- **EXTRACTED DATA**
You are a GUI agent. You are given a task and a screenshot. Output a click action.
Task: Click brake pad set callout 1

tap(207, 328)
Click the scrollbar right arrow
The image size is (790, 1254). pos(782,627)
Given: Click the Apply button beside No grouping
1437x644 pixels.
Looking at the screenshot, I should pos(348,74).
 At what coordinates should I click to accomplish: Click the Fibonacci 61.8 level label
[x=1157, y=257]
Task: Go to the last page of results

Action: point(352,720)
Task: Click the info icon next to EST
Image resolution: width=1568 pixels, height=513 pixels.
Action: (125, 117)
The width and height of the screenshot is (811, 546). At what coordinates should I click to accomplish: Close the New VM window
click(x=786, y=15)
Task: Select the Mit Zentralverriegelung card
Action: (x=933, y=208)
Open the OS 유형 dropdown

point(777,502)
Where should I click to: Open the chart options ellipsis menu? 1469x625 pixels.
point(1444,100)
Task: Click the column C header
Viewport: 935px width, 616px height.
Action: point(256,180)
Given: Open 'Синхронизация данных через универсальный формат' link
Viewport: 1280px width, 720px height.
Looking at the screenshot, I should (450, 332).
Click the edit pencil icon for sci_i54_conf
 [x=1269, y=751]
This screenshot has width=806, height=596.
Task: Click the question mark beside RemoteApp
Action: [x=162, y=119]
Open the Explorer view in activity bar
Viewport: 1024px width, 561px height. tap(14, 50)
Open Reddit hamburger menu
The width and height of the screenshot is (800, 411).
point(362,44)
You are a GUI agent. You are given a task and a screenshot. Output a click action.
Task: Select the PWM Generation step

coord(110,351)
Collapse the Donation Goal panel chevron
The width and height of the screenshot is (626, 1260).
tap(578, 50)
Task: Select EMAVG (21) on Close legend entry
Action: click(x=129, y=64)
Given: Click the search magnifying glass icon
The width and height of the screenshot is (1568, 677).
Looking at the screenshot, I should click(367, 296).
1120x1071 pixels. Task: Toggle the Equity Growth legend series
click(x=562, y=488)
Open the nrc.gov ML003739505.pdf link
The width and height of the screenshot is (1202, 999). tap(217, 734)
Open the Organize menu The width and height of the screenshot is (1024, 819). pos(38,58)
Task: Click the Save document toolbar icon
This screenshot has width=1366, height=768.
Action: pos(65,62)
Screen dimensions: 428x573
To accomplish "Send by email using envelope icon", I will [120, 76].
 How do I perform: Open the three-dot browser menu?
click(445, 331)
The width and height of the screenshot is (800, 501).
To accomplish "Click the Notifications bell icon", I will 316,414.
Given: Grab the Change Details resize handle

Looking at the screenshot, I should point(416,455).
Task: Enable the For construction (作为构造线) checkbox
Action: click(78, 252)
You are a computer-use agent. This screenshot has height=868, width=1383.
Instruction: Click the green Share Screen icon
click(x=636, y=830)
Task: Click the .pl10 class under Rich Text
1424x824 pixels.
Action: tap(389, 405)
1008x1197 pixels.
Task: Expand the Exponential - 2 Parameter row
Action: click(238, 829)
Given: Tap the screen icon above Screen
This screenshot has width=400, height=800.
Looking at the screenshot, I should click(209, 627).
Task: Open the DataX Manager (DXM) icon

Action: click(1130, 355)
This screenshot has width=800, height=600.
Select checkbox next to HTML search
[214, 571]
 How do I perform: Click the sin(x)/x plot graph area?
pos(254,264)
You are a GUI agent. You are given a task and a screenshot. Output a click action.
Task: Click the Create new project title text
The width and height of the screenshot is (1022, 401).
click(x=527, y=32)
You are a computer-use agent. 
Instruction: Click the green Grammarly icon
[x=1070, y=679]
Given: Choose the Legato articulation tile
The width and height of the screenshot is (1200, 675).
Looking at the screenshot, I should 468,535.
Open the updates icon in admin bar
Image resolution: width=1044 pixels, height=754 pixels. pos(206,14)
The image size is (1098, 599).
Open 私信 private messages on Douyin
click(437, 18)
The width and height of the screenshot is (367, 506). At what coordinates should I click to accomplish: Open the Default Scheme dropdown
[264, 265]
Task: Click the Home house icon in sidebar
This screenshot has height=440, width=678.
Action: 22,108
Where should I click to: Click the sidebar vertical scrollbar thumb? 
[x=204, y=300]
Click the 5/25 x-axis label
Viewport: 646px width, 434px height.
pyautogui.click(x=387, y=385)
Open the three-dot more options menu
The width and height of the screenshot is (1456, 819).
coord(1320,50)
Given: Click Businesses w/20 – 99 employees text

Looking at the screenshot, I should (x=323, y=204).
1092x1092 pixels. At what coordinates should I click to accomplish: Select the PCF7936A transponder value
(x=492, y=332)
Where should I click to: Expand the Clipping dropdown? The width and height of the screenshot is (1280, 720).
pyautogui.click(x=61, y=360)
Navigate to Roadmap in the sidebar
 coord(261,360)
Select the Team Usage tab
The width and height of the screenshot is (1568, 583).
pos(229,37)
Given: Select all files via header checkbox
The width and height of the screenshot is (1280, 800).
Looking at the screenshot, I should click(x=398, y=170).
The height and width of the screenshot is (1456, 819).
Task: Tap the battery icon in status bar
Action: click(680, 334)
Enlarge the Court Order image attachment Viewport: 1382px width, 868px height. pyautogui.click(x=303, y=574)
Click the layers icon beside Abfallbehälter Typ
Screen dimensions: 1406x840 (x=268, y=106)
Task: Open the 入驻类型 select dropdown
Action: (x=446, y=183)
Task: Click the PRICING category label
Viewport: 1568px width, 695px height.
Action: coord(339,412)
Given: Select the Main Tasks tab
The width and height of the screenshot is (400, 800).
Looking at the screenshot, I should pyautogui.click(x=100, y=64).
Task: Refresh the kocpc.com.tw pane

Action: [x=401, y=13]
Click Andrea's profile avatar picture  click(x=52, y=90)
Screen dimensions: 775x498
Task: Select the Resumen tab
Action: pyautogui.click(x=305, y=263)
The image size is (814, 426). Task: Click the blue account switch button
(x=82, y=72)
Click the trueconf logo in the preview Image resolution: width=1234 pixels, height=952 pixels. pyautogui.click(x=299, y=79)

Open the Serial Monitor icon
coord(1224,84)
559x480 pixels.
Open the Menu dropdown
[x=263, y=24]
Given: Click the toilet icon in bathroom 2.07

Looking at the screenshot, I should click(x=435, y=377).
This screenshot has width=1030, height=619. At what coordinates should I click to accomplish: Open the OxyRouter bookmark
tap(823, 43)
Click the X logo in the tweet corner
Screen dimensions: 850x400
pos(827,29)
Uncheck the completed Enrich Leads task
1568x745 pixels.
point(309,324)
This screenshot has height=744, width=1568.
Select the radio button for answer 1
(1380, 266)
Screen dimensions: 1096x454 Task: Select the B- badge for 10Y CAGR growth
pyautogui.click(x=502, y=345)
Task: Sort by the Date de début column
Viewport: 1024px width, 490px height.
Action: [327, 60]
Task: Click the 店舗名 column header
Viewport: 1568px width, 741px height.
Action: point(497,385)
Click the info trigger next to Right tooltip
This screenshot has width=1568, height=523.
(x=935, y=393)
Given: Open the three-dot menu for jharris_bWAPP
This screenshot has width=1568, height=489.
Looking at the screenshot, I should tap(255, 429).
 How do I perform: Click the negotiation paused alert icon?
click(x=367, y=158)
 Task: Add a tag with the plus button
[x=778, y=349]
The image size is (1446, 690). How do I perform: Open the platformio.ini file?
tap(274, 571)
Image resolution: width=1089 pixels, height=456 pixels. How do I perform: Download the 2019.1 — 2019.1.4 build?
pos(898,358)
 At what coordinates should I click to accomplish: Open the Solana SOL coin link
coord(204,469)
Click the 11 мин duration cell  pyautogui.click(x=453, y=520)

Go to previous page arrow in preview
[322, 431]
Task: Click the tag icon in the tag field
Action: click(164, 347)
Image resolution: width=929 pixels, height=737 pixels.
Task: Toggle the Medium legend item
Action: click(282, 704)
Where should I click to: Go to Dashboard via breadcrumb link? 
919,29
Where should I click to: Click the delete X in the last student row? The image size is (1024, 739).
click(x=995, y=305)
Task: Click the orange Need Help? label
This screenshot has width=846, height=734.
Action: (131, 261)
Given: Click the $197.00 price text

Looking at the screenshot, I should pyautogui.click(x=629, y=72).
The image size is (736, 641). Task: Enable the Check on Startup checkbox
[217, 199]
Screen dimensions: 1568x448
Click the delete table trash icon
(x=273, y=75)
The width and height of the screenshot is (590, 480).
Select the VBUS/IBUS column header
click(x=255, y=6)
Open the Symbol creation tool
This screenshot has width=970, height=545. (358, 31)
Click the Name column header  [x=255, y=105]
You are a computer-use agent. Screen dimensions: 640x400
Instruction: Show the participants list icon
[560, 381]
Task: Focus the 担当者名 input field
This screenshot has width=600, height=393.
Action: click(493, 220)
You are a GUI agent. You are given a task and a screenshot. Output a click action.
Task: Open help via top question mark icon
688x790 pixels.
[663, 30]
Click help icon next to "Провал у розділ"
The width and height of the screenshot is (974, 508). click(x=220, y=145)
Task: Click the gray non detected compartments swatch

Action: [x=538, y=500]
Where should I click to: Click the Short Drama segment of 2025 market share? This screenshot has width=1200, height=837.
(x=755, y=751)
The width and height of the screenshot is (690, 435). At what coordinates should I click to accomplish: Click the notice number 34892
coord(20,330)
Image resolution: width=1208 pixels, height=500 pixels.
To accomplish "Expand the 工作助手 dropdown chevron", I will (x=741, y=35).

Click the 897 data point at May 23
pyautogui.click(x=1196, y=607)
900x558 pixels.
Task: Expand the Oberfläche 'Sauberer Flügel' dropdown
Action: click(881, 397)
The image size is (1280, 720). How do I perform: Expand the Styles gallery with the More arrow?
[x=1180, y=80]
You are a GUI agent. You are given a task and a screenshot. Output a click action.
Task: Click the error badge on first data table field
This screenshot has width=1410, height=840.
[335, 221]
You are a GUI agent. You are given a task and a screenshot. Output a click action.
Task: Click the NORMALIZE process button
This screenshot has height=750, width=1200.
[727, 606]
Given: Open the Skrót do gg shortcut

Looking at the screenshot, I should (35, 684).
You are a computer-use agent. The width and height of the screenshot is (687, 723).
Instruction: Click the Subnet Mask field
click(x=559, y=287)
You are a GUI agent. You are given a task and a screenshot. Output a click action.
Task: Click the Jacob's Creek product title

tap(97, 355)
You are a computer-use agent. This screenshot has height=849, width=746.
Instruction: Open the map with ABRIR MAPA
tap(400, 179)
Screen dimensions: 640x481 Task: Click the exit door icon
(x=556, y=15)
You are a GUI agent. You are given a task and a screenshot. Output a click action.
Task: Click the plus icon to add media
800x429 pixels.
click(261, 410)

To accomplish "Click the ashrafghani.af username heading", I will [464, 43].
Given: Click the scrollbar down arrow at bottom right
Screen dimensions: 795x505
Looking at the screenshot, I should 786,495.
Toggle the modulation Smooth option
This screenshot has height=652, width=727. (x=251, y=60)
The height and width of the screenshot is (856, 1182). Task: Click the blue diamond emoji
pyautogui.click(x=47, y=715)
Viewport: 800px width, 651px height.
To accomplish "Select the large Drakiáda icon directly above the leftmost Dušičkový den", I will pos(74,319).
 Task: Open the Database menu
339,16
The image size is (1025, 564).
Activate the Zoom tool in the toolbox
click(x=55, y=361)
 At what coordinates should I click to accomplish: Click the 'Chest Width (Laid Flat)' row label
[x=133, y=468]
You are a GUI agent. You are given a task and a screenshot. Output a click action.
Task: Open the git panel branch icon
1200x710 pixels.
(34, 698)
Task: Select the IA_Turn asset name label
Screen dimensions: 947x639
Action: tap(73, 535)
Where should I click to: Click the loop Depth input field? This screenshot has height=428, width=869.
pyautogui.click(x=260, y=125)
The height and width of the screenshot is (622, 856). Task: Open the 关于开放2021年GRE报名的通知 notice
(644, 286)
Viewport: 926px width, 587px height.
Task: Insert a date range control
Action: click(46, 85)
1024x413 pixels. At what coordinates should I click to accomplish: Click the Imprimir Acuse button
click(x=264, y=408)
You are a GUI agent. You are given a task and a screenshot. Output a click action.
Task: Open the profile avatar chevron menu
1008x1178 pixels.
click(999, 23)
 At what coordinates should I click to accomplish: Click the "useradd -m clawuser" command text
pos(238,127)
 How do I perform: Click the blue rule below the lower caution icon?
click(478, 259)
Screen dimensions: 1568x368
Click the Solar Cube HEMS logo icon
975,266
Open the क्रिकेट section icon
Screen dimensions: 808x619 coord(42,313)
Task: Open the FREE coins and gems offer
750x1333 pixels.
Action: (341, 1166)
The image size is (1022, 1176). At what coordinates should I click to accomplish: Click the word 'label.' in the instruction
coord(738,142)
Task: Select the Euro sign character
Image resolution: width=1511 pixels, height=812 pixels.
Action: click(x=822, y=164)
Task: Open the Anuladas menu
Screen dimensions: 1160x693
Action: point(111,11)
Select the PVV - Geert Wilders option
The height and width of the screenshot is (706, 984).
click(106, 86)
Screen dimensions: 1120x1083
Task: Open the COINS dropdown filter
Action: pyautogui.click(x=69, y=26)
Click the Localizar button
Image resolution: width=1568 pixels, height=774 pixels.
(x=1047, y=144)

- **TASK**
In the material above, find the lines that contain "computer" and show them.

- **RESPONSE TO THE TASK**
You are a computer-use agent. This screenshot has height=868, width=1383.
You are a computer-use agent. 
You are a computer-use agent. Screen dimensions: 640x400
You are a computer-use agent. The width and height of the screenshot is (687, 723).
You are a computer-use agent. This screenshot has height=849, width=746.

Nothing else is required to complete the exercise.